- [Exercise goal] Recast the entries starting at the line containing "This screenshot has width=1498, height=639." and ending at the line containing "Action: coord(179,834)" as a numbered list, omitting blank lines and the pictures.

───── Data listing ─────

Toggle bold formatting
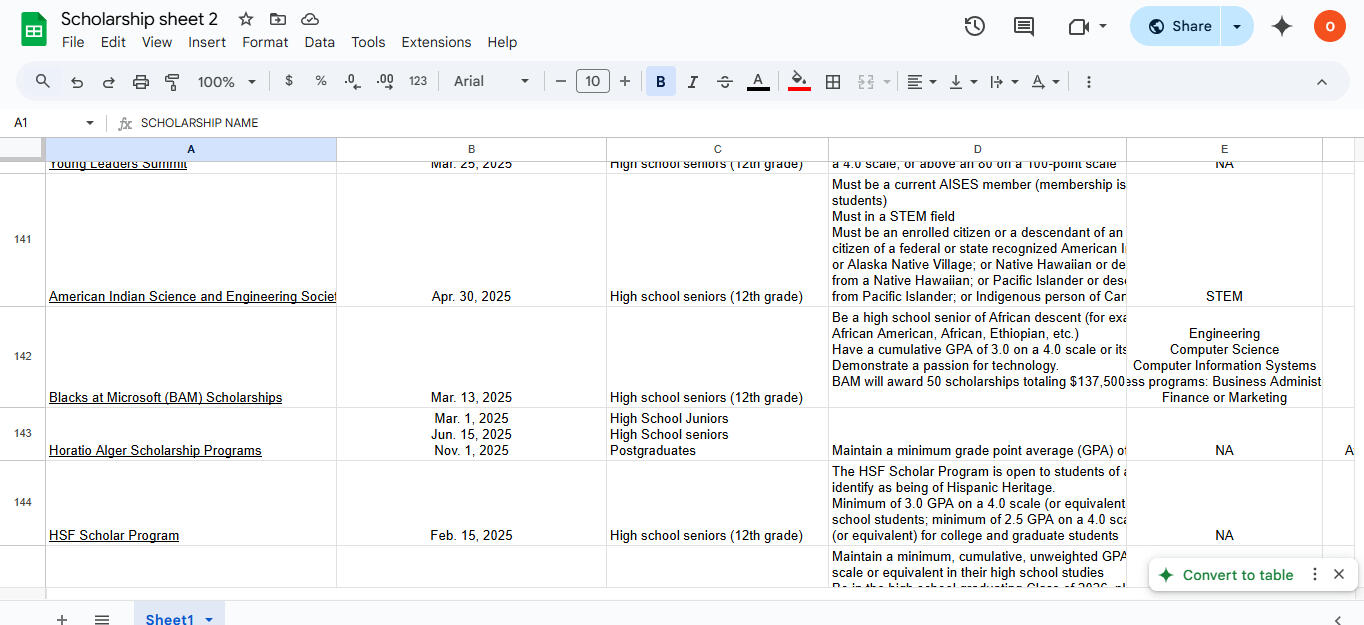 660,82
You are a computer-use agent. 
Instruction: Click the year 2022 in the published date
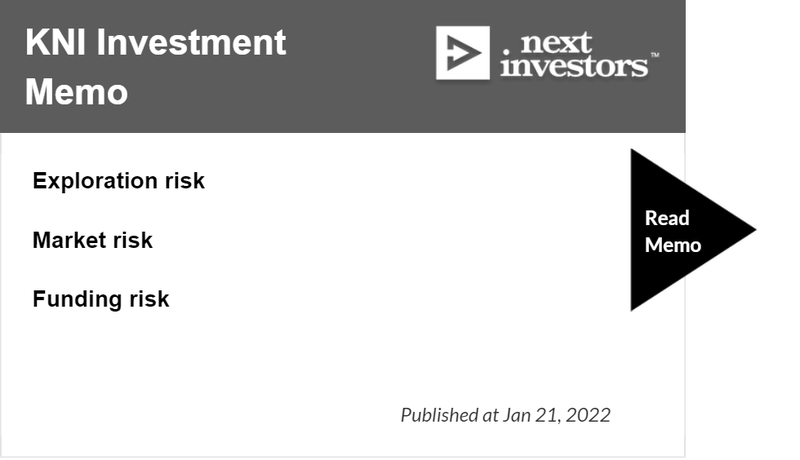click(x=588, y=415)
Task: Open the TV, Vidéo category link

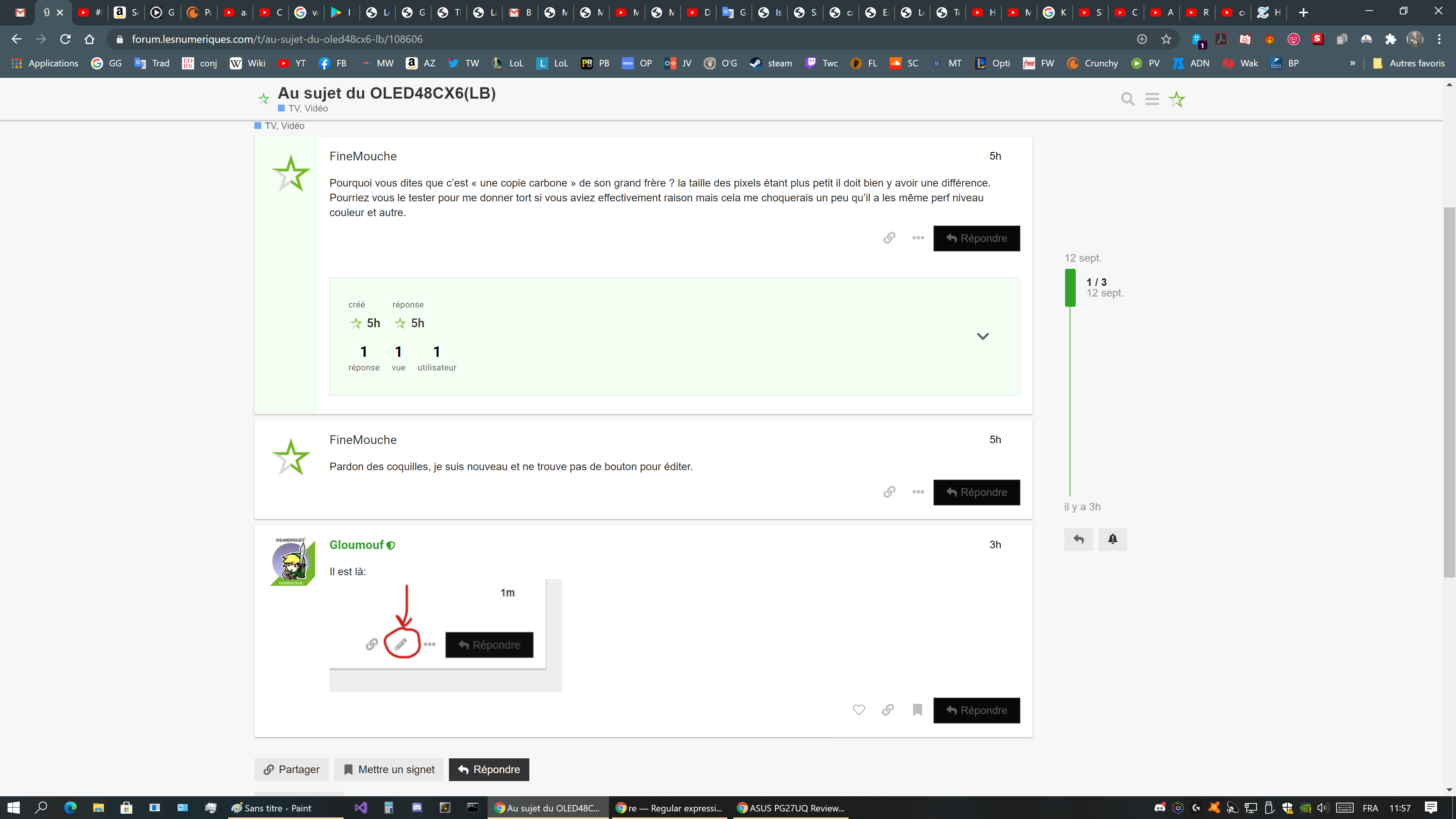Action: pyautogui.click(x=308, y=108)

─────
───── Data listing ─────

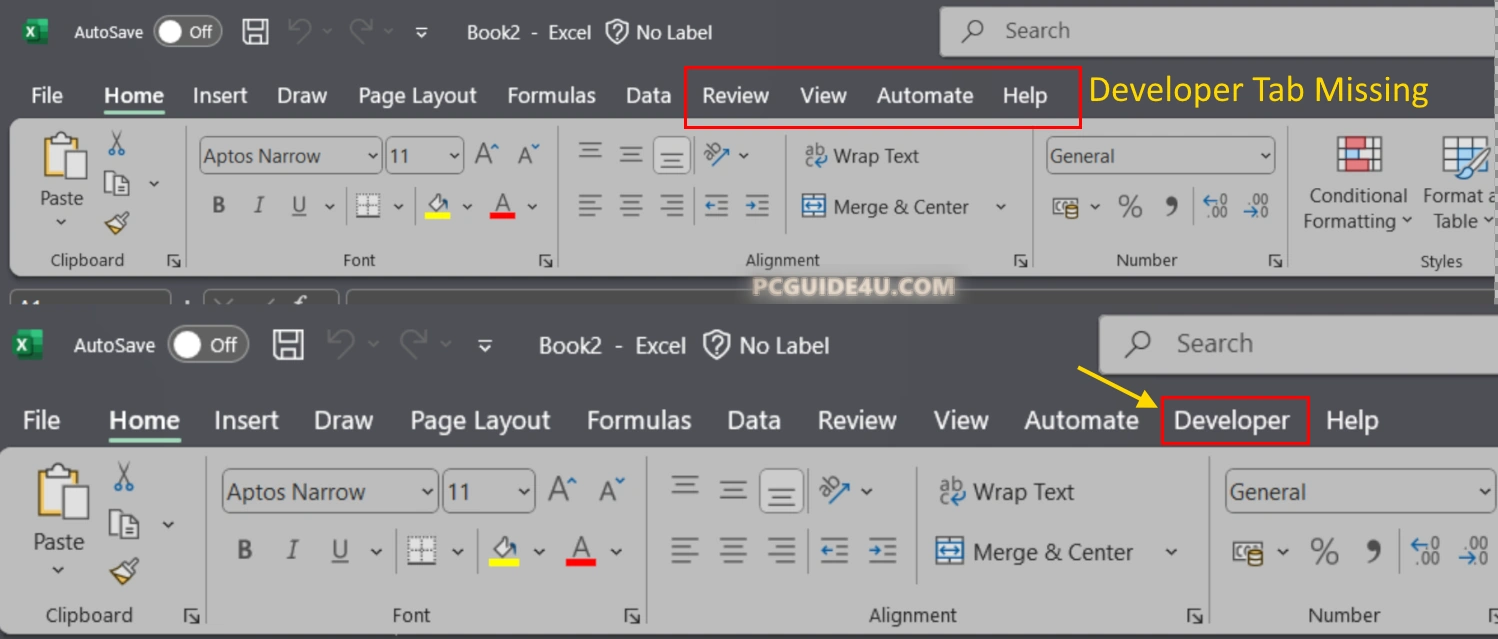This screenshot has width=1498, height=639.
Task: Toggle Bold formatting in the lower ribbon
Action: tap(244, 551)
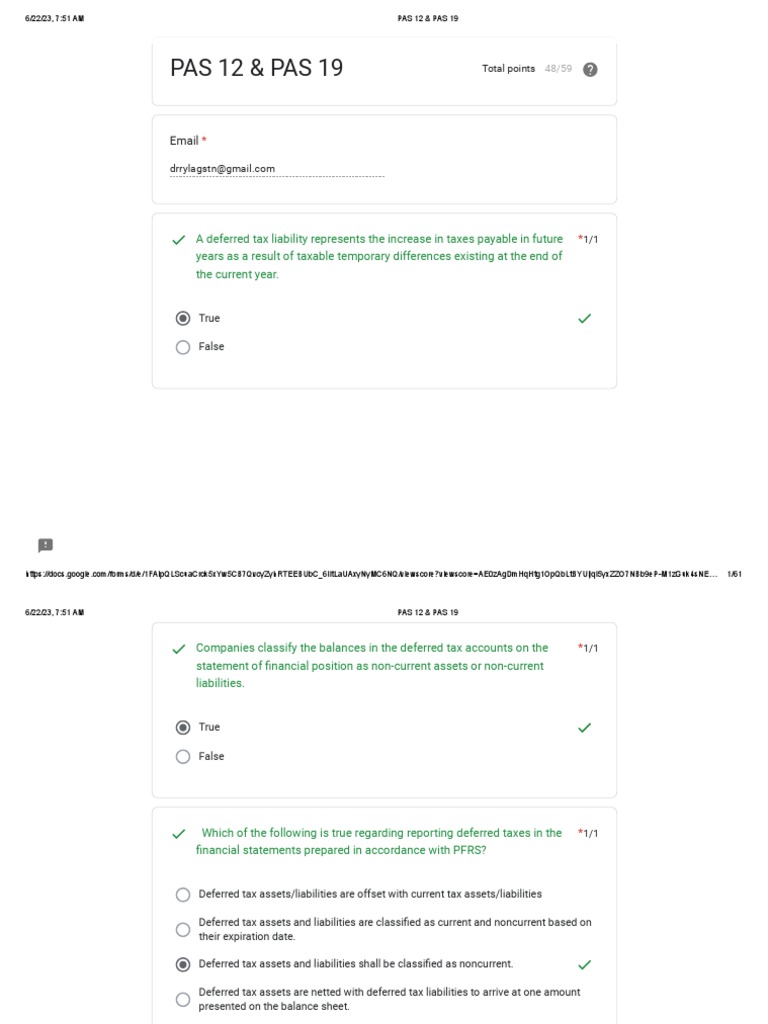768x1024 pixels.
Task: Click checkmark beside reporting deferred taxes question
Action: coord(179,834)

─────

- [Final answer]
1. This screenshot has width=1498, height=639.
2. Task: Toggle Bold formatting in the lower ribbon
3. Action: tap(244, 551)
4. 768x1024 pixels.
5. Task: Click checkmark beside reporting deferred taxes question
6. Action: coord(179,834)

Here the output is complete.